_TASK:_
Convert the material, from its start through the line that contains "UHHApp (1135, 1951)", into a Markdown table with the columns "Row" and "Line", numbering each line and leaving out any blank lines.

_PROVIDED DATA:_
########
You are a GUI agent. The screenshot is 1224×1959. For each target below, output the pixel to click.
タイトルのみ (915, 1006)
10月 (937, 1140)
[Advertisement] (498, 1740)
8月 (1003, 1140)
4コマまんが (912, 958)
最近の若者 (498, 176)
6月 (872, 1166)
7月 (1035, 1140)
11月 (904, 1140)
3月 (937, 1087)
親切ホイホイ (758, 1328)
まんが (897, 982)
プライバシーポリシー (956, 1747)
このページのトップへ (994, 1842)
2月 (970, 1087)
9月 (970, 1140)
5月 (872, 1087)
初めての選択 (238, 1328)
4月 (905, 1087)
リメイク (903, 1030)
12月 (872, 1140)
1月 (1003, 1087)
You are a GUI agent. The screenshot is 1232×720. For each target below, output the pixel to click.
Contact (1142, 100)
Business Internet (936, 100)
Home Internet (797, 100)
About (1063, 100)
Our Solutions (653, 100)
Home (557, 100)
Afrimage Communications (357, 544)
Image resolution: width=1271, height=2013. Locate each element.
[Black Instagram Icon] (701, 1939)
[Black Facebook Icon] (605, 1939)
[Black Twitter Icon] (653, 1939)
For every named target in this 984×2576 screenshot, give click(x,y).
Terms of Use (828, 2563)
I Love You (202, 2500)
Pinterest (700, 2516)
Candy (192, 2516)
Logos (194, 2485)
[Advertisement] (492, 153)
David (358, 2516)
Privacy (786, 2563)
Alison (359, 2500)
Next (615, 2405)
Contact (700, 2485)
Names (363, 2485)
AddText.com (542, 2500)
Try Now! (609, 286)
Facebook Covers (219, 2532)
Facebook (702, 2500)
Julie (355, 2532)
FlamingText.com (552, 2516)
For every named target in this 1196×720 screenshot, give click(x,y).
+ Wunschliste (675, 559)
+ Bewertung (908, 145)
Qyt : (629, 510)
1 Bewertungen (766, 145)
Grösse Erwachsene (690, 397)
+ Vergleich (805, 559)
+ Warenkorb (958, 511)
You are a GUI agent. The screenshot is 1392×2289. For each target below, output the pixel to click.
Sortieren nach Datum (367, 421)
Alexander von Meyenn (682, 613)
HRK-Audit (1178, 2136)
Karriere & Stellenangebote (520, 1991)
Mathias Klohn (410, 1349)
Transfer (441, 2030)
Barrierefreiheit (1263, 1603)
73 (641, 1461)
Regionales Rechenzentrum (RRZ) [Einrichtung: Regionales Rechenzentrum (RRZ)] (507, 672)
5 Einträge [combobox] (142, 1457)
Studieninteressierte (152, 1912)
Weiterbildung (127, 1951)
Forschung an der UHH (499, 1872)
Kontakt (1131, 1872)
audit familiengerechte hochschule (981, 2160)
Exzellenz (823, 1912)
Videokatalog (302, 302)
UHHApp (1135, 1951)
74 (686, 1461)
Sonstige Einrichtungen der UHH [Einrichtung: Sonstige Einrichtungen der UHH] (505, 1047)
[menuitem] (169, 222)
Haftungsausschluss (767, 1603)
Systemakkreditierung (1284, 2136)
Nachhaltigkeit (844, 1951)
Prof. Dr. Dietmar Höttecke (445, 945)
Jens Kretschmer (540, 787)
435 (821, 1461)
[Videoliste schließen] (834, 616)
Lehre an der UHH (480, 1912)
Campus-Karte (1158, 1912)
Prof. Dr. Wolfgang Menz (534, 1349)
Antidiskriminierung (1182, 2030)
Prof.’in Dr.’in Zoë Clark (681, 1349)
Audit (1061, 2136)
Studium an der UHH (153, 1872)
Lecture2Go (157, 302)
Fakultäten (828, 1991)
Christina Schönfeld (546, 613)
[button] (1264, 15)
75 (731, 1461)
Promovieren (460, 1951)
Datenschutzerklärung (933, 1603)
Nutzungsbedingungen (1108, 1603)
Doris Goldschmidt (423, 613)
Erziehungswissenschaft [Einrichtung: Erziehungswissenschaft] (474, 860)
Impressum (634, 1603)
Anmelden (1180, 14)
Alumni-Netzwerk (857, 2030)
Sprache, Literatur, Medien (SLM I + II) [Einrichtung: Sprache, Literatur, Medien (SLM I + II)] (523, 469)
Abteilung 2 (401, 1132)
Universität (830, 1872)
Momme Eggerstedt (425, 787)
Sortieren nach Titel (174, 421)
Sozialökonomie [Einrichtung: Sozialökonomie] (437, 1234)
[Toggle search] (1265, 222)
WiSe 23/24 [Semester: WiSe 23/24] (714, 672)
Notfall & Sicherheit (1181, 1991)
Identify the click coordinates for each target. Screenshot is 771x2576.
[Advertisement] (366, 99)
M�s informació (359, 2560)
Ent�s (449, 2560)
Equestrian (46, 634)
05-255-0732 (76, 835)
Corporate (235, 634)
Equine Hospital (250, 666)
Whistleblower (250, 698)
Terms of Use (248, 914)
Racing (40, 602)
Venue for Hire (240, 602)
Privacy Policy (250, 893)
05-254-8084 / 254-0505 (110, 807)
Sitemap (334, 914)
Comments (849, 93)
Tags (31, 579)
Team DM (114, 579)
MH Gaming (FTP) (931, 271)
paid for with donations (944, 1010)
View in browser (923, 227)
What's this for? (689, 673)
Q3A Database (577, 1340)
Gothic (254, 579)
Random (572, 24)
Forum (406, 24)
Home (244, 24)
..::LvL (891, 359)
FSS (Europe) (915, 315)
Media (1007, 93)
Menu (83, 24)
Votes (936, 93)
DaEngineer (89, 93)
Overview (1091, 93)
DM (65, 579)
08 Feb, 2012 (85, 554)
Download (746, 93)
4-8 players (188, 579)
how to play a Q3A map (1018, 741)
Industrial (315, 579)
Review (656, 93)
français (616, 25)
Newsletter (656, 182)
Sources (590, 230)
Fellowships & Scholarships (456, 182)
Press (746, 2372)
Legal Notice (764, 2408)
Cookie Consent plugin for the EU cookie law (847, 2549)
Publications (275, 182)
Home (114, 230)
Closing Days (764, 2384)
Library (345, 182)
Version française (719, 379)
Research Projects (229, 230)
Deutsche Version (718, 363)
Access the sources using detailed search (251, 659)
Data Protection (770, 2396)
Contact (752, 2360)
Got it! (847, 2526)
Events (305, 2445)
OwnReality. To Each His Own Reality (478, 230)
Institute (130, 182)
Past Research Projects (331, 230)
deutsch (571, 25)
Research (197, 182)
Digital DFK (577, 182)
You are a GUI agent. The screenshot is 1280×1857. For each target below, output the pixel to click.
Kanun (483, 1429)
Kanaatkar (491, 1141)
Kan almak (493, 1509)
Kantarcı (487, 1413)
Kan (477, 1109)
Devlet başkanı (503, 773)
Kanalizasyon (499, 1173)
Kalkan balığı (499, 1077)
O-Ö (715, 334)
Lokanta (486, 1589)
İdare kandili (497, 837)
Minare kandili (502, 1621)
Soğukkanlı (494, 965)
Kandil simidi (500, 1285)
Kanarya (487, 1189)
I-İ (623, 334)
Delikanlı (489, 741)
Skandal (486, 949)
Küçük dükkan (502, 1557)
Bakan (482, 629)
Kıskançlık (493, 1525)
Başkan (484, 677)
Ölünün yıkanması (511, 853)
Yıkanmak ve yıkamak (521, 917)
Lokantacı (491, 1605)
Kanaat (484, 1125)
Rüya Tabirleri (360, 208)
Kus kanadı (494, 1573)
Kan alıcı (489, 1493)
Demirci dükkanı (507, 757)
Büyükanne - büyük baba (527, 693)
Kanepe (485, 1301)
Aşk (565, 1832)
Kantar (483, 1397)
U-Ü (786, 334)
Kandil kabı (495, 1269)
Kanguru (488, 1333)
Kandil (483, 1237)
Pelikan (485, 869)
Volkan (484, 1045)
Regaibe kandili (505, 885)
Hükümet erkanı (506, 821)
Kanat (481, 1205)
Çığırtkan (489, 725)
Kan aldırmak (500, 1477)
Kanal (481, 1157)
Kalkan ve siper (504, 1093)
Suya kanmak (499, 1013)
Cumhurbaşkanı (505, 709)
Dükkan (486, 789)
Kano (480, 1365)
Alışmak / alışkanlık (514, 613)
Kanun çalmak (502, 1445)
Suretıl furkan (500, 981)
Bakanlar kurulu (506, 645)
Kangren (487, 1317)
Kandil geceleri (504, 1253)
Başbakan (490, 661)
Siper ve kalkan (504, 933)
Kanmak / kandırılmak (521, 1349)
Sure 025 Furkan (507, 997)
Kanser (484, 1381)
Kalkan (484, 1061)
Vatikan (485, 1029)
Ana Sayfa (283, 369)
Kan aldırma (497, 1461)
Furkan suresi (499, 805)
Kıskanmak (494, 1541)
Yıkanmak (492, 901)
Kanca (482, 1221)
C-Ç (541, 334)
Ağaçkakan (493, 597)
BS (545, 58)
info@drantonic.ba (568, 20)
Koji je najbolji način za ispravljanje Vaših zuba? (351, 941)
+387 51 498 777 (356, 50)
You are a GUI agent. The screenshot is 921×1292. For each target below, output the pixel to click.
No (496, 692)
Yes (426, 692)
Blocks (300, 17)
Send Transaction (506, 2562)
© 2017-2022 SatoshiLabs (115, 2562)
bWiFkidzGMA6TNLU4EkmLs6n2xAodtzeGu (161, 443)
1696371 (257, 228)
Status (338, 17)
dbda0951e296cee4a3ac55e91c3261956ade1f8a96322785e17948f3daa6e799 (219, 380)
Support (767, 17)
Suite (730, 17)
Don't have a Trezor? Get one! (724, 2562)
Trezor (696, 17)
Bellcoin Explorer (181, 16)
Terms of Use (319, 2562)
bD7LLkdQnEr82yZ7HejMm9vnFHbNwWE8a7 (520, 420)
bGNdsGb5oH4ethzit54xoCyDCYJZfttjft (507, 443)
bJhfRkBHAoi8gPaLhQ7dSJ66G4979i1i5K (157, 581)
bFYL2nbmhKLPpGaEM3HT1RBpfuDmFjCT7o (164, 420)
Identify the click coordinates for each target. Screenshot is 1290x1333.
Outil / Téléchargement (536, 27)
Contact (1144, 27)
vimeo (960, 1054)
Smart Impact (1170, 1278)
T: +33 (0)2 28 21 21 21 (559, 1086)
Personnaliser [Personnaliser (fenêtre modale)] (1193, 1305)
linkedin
########
_RESULT FOR THIS TASK:_
| Row | Line |
|---|---|
| 1 | You are a GUI agent. The screenshot is 1224×1959. For each target below, output the pixel to click. |
| 2 | タイトルのみ (915, 1006) |
| 3 | 10月 (937, 1140) |
| 4 | [Advertisement] (498, 1740) |
| 5 | 8月 (1003, 1140) |
| 6 | 4コマまんが (912, 958) |
| 7 | 最近の若者 (498, 176) |
| 8 | 6月 (872, 1166) |
| 9 | 7月 (1035, 1140) |
| 10 | 11月 (904, 1140) |
| 11 | 3月 (937, 1087) |
| 12 | 親切ホイホイ (758, 1328) |
| 13 | まんが (897, 982) |
| 14 | プライバシーポリシー (956, 1747) |
| 15 | このページのトップへ (994, 1842) |
| 16 | 2月 (970, 1087) |
| 17 | 9月 (970, 1140) |
| 18 | 5月 (872, 1087) |
| 19 | 初めての選択 (238, 1328) |
| 20 | 4月 (905, 1087) |
| 21 | リメイク (903, 1030) |
| 22 | 12月 (872, 1140) |
| 23 | 1月 (1003, 1087) |
| 24 | You are a GUI agent. The screenshot is 1232×720. For each target below, output the pixel to click. |
| 25 | Contact (1142, 100) |
| 26 | Business Internet (936, 100) |
| 27 | Home Internet (797, 100) |
| 28 | About (1063, 100) |
| 29 | Our Solutions (653, 100) |
| 30 | Home (557, 100) |
| 31 | Afrimage Communications (357, 544) |
| 32 | Image resolution: width=1271, height=2013. Locate each element. |
| 33 | [Black Instagram Icon] (701, 1939) |
| 34 | [Black Facebook Icon] (605, 1939) |
| 35 | [Black Twitter Icon] (653, 1939) |
| 36 | For every named target in this 984×2576 screenshot, give click(x,y). |
| 37 | Terms of Use (828, 2563) |
| 38 | I Love You (202, 2500) |
| 39 | Pinterest (700, 2516) |
| 40 | Candy (192, 2516) |
| 41 | Logos (194, 2485) |
| 42 | [Advertisement] (492, 153) |
| 43 | David (358, 2516) |
| 44 | Privacy (786, 2563) |
| 45 | Alison (359, 2500) |
| 46 | Next (615, 2405) |
| 47 | Contact (700, 2485) |
| 48 | Names (363, 2485) |
| 49 | AddText.com (542, 2500) |
| 50 | Try Now! (609, 286) |
| 51 | Facebook Covers (219, 2532) |
| 52 | Facebook (702, 2500) |
| 53 | Julie (355, 2532) |
| 54 | FlamingText.com (552, 2516) |
| 55 | For every named target in this 1196×720 screenshot, give click(x,y). |
| 56 | + Wunschliste (675, 559) |
| 57 | + Bewertung (908, 145) |
| 58 | Qyt : (629, 510) |
| 59 | 1 Bewertungen (766, 145) |
| 60 | Grösse Erwachsene (690, 397) |
| 61 | + Vergleich (805, 559) |
| 62 | + Warenkorb (958, 511) |
| 63 | You are a GUI agent. The screenshot is 1392×2289. For each target below, output the pixel to click. |
| 64 | Sortieren nach Datum (367, 421) |
| 65 | Alexander von Meyenn (682, 613) |
| 66 | HRK-Audit (1178, 2136) |
| 67 | Karriere & Stellenangebote (520, 1991) |
| 68 | Mathias Klohn (410, 1349) |
| 69 | Transfer (441, 2030) |
| 70 | Barrierefreiheit (1263, 1603) |
| 71 | 73 (641, 1461) |
| 72 | Regionales Rechenzentrum (RRZ) [Einrichtung: Regionales Rechenzentrum (RRZ)] (507, 672) |
| 73 | 5 Einträge [combobox] (142, 1457) |
| 74 | Studieninteressierte (152, 1912) |
| 75 | Weiterbildung (127, 1951) |
| 76 | Forschung an der UHH (499, 1872) |
| 77 | Kontakt (1131, 1872) |
| 78 | audit familiengerechte hochschule (981, 2160) |
| 79 | Exzellenz (823, 1912) |
| 80 | Videokatalog (302, 302) |
| 81 | UHHApp (1135, 1951) |